■ Available data ■
[Start of section]

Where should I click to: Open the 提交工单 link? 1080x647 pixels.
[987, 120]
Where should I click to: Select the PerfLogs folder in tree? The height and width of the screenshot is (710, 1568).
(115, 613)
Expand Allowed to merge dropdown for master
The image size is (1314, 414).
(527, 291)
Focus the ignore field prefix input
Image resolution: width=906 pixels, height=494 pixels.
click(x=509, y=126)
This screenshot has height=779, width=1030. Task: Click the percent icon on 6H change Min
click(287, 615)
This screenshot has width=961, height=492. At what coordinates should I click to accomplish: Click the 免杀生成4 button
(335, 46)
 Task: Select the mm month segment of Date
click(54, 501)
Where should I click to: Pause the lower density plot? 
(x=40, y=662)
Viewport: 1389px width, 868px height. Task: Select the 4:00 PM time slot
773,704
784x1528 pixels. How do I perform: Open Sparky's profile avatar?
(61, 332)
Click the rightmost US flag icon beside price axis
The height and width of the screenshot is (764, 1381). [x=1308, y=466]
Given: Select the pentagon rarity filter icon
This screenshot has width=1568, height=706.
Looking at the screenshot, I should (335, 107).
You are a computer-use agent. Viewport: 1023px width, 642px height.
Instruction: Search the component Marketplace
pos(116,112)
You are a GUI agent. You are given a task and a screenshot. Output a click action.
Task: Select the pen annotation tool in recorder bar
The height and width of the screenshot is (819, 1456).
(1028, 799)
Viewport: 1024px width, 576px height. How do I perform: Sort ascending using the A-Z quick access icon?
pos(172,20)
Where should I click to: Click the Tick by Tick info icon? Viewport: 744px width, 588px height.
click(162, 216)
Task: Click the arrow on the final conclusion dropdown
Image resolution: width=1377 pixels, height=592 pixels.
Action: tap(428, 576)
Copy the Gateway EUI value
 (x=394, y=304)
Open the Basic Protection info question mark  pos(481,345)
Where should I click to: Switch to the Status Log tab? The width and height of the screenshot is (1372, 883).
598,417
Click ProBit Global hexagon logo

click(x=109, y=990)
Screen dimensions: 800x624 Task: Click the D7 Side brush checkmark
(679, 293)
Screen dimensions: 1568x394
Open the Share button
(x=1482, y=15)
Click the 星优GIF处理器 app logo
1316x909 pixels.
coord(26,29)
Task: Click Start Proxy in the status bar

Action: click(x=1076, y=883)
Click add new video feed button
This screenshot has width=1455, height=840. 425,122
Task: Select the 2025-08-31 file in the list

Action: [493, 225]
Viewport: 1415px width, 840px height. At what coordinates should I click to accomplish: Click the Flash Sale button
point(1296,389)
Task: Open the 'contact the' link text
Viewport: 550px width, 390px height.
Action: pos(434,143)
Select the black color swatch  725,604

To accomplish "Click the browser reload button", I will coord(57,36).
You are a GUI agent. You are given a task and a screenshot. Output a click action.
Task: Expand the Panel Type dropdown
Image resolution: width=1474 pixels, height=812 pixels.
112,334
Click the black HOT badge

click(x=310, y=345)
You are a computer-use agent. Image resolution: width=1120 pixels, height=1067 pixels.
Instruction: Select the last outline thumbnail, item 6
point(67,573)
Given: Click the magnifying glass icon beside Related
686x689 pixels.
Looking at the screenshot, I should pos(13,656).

[End of section]

■ Work instruction ■
Count each line above where the word "dropdown" appears, and answer with nothing except that count.

■ Task response ■
3